The reputation of Scottish education goes before it. Unfortunately, that reputation has changed from one of being an innovative world leader to being stereotyped as conservative and resistant to change. It is a deep irony when only Conservatives are offering radical ideas and former radicals are conservatively resisting change.
It is, therefore, refreshing to find in the final report of the Commission on School Reform, jointly established by thinktanks Reform Scotland and the Centre for Scottish Public Policy, a degree of consensus across the political divide that might at last open up the debate enough for meaningful changes to be permitted to happen.
I use the word "permitted" consciously, for Scottish public education has for a long time suffered from "producer capture" that - together with the self-interest of political parties in keeping the teaching unions and local authorities on side - has meant consumers have been emasculated unless they could afford to take their children elsewhere.
At its most extreme, that means paying for education by choosing the independent sector or buying a house near a highly rated state school. Either option is unavailable to many.

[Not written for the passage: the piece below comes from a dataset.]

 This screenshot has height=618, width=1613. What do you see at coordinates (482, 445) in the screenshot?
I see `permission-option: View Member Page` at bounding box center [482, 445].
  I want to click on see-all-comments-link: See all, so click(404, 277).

Unfortunately, trying to cater for the diverse needs of children by allowing schools to be diverse and flexible has generally met with stony-faced opposition, despite all the contradictions of the current set-up.
While it is recognised that a small number of schools can specialise in, say, sports or music to the benefit of pupils with such strengths, the idea that other schools could officially specialise in hot-housing maths, sciences or technical trades provokes paroxysms of outrage.

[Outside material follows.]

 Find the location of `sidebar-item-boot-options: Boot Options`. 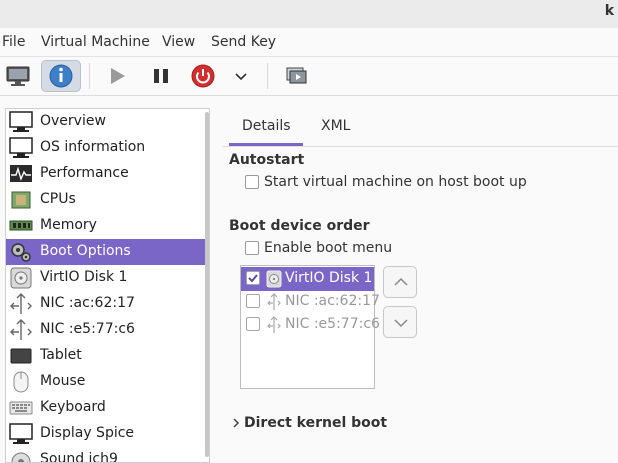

So when you have a report whose authors, including an SNP and Tory councillor and a former Labour education minister, agree unanimously that greater diversity between schools should be openly encouraged through devolving more powers and responsibilities - it is like breathing in the pure air of the Alps after living in a sulphurous steel town.
As with all such unanimous reports, I am sure there were some who wished to go further. Nevertheless, the important point is that if anything is to be achieved in the Scottish Parliament, it will require a political agreement across parties that hitherto has been impossible to find. If the commission's report augurs in a new consensus, then we may eventually see the wheels of reform starting to turn.
Not yet, not tomorrow, but after the 2016 Holyrood elections we may look back on last week as when change truly began to start.
Brian Monteith is a former Conservative MSP.